- Also known as: Scito te ipsum
- Author(s): Peter Abelard
- Language: Latin
- Date: c. 1138–1139
- Genre: Philosophy

= Ethics (Abelard) =

Philosophical treatise written by Abelard

The Ethica (Ethics), also known as Scito te ipsum (Know Yourself), is a twelfth-century philosophical treatise by Peter Abelard. In it, Abelard argues that sin or "scorn for God" is fundamentally a matter of consent, not deeds.

==Background and publication history==
Abelard and other medieval philosophers wrestled with the problem of sin. The essential penitentials of Abelard's time implied that both thoughts and actions constituted sin, with the Decretum by Burchard of Worms going so far as to suggest that planning to commit wrongful acts was indistinguishable from performing them. These penitentials, however, neglected to consider the role of one's intentions or motives.

Abelard departs from these prevailing conceptions of sin in the Ethica, which he completed in 1138 or 1139, shortly after finishing a commentary on the Epistle to the Romans. The subtitle of the work, Scito te ipsum, (Note: According to Willemien Otten, "In the context of twelfth-century thought, this Socratic motto might be described as 'know yourself,' with a more autobiographical appeal, or alternatively as 'one does well to know oneself,' in a more generic, anthropological sense.") was a "popular motto among monastic writers of the time". Abelard's treatise was originally planned as a two-volume work, but he shelved the latter half (which would have revolved around what it means to live virtuously) after writing just one page.

Most of the text's surviving copies were produced in the fourteenth and fifteenth centuries; two of the earliest known manuscripts of the Ethica, dating to the twelfth century, are housed in the Bavarian State Library.

==Content==
Abelard defines peccatum or sin as that which is worthy of God's damnation and must be repented of. However, he also argues that the content of peccatum proprie (proper sin) is subjective: one is guilty of "scorn for God" if one does not do what one sincerely believes God requires one to do, even if one's beliefs are erroneous. Abelard locates proper sin in one's consensus (consent) to perform an action, (Note: The term consensus was frequently employed in writings that predated the Ethica, but not in the sense of "consent to perform an action".) not the voluntas (desire or will) to do it and less so the actual operationem peccati or performance of the action. He elaborates that "we consent to that which is not allowed when we do not at all draw back from carrying it out and are entirely ready to do it, if the chance is given."

Voluntas is not a necessary precondition for sin, since one can unwillingly consent to sin: "Sometimes we sin without any bad will at all." He cites the hypothetical example of a servant who, in a state of duress, kills his "bloodthirsty master" in self-defence. (Note: This example is borrowed from Augustine of Hippo's De libero arbitrio.) Abelard maintains that the servant did not willingly consent to killing his master, although his consent arose from a certain will to live. Accordingly, Abelard submits that willing to do something in order to achieve something else (for instance, "willing to kill to live") is fundamentally different from willing to do something (simply "willing to kill"), nor does the former imply the latter. To avoid this confusion, Abelard subsequently proposes that what is said to be "willed", as in the case of the servant, should be more precisely described as "endured".

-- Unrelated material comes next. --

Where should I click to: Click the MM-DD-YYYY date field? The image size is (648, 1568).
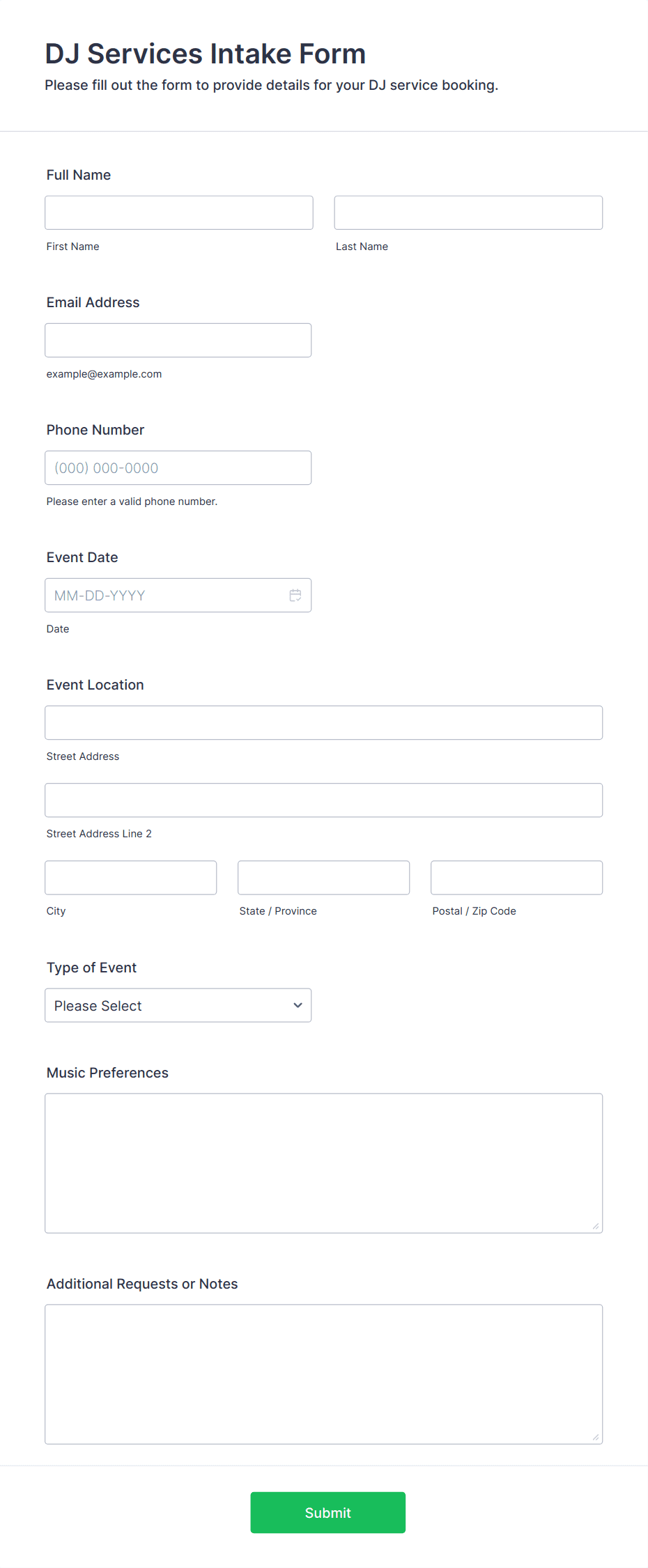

Abelard then introduces the deontological notion of quod non convenit, or "unfitting" deeds prohibited by God. Recalling his earlier point that actual sin arises from knowingly consenting to what one merely believes to be unfitting, Abelard suggests that one could commit truly unfitting deeds without sinning, depending on one's intentio or reasons for consent. He therefore concludes that, "properly speaking", infidels who sincerely believe themselves to be honouring God cannot be guilty of sin, even if their actions (and intentions) are, in fact, not good: "What contempt of God do they have in what they do for God and on account of which judge themselves to do well?" Nevertheless, they are liable to divine punishment too, which is why Jesus cried out on the cross, "Father, forgive them; for they know not what they do."

It follows, in Abelard's telling, that divine moral precepts like the Ten Commandments fundamentally relate to one's consent of external actions, not the actions in and of themselves. In practice, consent is apparently synonymous with irresistible temptation, thus external actions are not within one's control, but consent is: "The less
something is in our power, the less fitting it is to command it." Moreover, Abelard submits that one's standing before God is fixed and cannot be altered "once an individual has consented to an act", even if it were possible to not perform it afterwards. In Abelard's view, a sinner's reconciliation with God requires repentance, confession, and satisfaction through penance.

==Aftermath==
Abelard himself anticipated criticism of his theory of sin: "There are those who are not a little upset when they hear us say that the act of sin adds nothing to guilt or damnation before God." Indeed, in 1140, at the urging of Bernard of Clairvaux, the Council of Sens formally condemned Abelard for suggesting that actions in themselves were "morally indifferent". However, the ideas of the Ethica were echoed in many subsequent medieval treatises, including those of Richard of Saint Victor and Thomas Aquinas.